=== ENTRIES SUPPLIED ===

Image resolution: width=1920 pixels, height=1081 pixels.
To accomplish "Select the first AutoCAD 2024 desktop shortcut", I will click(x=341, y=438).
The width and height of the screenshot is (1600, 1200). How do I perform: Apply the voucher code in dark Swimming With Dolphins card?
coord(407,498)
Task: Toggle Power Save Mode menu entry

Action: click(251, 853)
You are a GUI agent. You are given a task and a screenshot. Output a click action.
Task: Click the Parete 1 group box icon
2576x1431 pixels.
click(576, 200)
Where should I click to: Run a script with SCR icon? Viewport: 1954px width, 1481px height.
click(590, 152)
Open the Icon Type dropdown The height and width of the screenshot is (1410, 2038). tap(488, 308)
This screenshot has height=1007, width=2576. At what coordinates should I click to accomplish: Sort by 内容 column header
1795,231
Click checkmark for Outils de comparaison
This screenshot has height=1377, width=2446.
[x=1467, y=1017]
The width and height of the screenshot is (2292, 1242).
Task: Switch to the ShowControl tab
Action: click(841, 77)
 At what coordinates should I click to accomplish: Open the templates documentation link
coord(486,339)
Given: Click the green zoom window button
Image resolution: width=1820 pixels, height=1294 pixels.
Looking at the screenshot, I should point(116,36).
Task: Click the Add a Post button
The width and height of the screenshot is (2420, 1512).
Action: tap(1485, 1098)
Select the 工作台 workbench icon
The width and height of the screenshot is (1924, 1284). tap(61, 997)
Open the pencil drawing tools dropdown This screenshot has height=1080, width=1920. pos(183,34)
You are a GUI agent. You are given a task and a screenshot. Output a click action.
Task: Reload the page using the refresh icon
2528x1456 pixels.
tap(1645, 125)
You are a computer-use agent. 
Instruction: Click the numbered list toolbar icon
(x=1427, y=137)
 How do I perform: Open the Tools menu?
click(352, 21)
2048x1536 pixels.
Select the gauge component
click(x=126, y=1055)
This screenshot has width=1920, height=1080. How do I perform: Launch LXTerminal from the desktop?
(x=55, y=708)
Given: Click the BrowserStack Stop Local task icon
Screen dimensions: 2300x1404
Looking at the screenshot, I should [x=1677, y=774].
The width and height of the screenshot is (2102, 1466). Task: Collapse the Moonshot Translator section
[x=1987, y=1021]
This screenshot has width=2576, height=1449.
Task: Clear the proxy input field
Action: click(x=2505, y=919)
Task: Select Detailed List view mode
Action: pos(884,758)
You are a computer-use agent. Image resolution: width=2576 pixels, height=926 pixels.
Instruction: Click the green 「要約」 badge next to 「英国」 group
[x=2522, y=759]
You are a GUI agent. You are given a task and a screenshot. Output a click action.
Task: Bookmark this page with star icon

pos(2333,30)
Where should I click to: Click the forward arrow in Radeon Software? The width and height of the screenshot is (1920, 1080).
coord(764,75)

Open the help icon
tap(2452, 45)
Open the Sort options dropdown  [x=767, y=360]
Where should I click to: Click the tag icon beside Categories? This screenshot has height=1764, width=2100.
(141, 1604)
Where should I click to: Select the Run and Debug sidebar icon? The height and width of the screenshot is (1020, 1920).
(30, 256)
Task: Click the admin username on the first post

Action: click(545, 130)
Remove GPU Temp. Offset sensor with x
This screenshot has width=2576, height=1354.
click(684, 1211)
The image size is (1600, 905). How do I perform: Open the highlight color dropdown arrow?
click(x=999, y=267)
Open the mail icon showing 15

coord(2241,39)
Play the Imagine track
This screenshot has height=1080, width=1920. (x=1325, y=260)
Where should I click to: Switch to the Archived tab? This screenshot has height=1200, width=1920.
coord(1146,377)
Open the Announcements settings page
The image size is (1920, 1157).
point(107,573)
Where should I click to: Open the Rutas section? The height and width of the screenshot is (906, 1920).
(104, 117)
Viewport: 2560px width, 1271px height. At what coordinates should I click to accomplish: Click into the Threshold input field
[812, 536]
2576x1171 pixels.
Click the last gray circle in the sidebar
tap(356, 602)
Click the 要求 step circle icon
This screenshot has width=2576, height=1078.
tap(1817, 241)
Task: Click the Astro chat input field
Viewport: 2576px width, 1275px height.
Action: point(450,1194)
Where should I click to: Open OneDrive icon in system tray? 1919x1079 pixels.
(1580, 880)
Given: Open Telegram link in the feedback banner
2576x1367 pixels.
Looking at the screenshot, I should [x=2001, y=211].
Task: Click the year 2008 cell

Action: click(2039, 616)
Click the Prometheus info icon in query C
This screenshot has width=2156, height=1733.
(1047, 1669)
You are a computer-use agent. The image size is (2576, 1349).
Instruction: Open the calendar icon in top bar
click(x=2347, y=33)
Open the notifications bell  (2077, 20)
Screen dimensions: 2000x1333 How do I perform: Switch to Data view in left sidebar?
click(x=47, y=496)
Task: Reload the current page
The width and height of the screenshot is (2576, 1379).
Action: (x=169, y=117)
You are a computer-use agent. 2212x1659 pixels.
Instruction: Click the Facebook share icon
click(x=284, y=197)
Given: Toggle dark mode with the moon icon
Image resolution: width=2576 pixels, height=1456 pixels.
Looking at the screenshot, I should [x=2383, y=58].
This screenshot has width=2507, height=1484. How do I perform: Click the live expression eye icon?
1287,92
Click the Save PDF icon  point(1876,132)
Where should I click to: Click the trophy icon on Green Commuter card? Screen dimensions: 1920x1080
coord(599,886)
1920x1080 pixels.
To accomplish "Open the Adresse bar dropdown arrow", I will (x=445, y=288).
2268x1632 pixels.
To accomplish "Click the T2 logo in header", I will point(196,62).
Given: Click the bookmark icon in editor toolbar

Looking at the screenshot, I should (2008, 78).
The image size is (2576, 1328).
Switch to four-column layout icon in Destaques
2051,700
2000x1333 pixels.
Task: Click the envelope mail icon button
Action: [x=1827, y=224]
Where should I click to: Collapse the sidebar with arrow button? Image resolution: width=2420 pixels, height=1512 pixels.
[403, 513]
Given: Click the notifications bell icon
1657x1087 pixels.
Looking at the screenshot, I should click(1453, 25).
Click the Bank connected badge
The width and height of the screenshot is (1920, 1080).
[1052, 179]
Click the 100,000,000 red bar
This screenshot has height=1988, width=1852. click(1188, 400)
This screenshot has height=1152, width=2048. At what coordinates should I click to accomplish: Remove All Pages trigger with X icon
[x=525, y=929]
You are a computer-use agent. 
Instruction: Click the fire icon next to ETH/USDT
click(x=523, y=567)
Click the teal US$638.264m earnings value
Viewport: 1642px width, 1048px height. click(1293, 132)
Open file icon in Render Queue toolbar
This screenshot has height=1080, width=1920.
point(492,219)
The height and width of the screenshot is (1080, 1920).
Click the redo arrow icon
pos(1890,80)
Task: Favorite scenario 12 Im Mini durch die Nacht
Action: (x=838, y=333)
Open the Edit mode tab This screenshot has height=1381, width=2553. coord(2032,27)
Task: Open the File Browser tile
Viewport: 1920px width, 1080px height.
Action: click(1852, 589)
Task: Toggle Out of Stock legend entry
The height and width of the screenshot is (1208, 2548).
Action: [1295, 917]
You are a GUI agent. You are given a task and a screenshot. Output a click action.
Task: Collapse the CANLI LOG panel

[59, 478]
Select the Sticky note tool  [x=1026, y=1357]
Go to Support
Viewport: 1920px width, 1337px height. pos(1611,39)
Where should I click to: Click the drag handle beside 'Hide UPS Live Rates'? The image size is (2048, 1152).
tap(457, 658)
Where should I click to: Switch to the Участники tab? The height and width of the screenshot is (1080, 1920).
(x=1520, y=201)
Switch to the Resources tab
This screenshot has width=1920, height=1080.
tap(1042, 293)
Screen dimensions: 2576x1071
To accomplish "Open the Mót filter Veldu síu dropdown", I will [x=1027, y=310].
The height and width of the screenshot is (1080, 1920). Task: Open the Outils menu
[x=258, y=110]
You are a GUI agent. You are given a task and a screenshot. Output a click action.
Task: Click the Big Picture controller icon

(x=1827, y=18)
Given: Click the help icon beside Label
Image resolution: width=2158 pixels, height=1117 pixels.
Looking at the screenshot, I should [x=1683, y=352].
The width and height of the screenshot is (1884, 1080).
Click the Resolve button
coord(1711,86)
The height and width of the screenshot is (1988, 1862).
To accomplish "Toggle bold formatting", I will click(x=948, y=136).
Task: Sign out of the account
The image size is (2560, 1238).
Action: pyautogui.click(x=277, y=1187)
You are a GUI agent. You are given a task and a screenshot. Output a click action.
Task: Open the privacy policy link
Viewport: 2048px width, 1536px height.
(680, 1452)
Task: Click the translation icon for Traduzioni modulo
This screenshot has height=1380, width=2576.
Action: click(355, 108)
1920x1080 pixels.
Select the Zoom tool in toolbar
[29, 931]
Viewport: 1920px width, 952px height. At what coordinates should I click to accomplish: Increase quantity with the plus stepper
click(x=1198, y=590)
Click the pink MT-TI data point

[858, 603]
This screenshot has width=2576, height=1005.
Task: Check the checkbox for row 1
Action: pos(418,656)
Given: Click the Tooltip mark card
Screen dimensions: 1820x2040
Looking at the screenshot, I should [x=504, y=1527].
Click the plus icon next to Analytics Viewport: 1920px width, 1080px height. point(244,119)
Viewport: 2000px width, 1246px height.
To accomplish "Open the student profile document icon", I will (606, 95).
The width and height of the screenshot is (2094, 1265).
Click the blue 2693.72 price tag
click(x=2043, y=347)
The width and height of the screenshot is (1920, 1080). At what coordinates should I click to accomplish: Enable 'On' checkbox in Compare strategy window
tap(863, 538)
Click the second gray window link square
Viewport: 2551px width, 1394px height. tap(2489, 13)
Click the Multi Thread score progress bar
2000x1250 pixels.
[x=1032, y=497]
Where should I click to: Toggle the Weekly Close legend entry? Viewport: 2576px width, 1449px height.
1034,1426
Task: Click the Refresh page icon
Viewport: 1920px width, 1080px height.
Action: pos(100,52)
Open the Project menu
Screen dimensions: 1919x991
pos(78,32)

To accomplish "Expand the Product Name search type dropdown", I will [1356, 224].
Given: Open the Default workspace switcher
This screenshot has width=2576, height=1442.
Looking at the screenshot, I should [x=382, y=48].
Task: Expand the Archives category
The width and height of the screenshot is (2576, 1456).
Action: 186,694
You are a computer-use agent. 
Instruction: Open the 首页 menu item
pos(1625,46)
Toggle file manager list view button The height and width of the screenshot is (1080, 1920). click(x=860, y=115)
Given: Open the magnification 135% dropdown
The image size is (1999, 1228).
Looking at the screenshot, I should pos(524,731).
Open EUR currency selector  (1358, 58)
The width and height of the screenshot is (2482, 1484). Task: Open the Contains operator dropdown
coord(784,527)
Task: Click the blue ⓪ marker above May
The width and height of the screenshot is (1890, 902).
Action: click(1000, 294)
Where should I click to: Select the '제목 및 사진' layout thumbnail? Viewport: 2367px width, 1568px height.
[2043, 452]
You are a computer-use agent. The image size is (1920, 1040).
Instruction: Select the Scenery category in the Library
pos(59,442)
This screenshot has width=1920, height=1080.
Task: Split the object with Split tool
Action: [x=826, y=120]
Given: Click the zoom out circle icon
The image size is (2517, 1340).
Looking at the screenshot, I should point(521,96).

===

## [TASK]
Quote exactly the first line of the data and every line after it through the one holding "Open the pencil".

## [REPLY]
Image resolution: width=1920 pixels, height=1081 pixels.
To accomplish "Select the first AutoCAD 2024 desktop shortcut", I will click(x=341, y=438).
The width and height of the screenshot is (1600, 1200). How do I perform: Apply the voucher code in dark Swimming With Dolphins card?
coord(407,498)
Task: Toggle Power Save Mode menu entry

Action: click(251, 853)
You are a GUI agent. You are given a task and a screenshot. Output a click action.
Task: Click the Parete 1 group box icon
2576x1431 pixels.
click(576, 200)
Where should I click to: Run a script with SCR icon? Viewport: 1954px width, 1481px height.
click(590, 152)
Open the Icon Type dropdown The height and width of the screenshot is (1410, 2038). tap(488, 308)
This screenshot has height=1007, width=2576. At what coordinates should I click to accomplish: Sort by 内容 column header
1795,231
Click checkmark for Outils de comparaison
This screenshot has height=1377, width=2446.
[x=1467, y=1017]
The width and height of the screenshot is (2292, 1242).
Task: Switch to the ShowControl tab
Action: click(841, 77)
 At what coordinates should I click to accomplish: Open the templates documentation link
coord(486,339)
Given: Click the green zoom window button
Image resolution: width=1820 pixels, height=1294 pixels.
Looking at the screenshot, I should point(116,36).
Task: Click the Add a Post button
The width and height of the screenshot is (2420, 1512).
Action: tap(1485, 1098)
Select the 工作台 workbench icon
The width and height of the screenshot is (1924, 1284). tap(61, 997)
Open the pencil drawing tools dropdown This screenshot has height=1080, width=1920. pos(183,34)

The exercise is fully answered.